I've got a class something like this:
public class Account
{
public virtual int Id { get; private set; }
public virtual string Username { get; set; }
[EditorBrowsable( EditorBrowsableState.Never )]
public virtual string Password { get; private set; }
public void SetPassword( string password ){ ... }
public bool CheckPassword( string password ) { ... }
}
I've set it up this way since I don't ever want the Password
property used directly in code that uses the Account
type. The Account map looks something like this:
public class AccountMap : ClassMap<Account>
{
public AccountMap()
{
Id( x => x.Id );
Map( x => x.Username );
Map( x => x.Password );
}
}
When I actually use this with NHibernate I get an InvalidProxyTypeException
NHibernate.InvalidProxyTypeException: The following types may not be used as proxies:
Fringine.Users.Account: method SetPassword should be virtual
Fringine.Users.Account: method CheckPassword should be virtual
I understand that NHibernate is trying to create a proxy class to support lazy loading and that I can either mark the methods as virtual add a Not.LazyLoad() to the map to resolve the exception.
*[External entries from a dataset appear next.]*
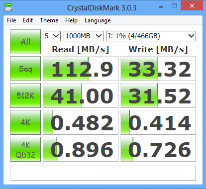Open the test count dropdown showing 5
Screen dimensions: 206x189
[x=52, y=36]
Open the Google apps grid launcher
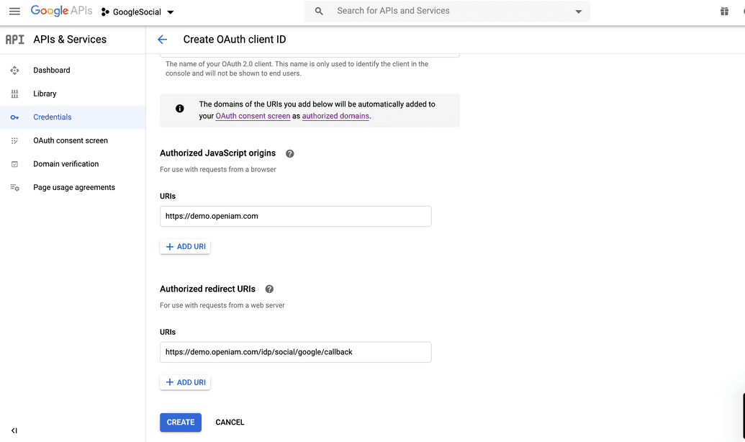The width and height of the screenshot is (745, 442). click(725, 12)
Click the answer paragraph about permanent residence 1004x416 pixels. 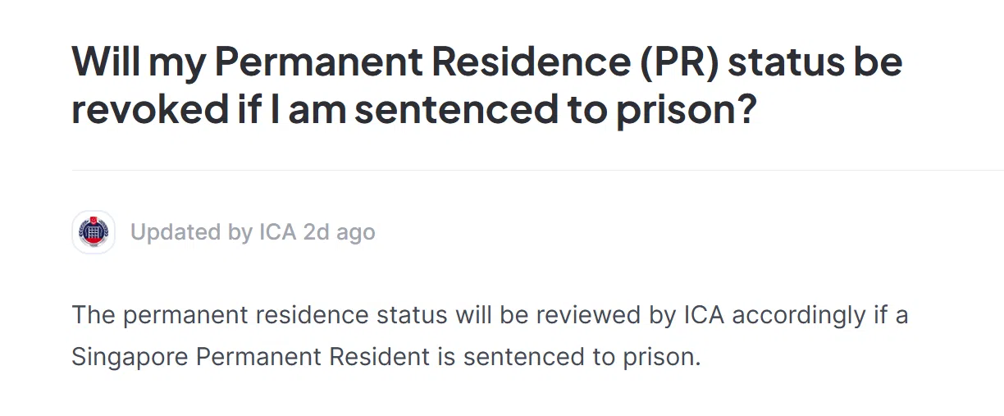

But - I don't want to do either of those. I want to support lazy loading but I don't see why those methods need to be virtual.
Does NHibernate (or Castle internally) evaluate the contents of the method to determine which fields are used and optimize the lazy loading for those properties? If not, why does the method need to be virtual if all the properties are and they'll be lazy-loaded when they're referenced by the method.
Is there a way to exclude certain methods from the virtual requirement?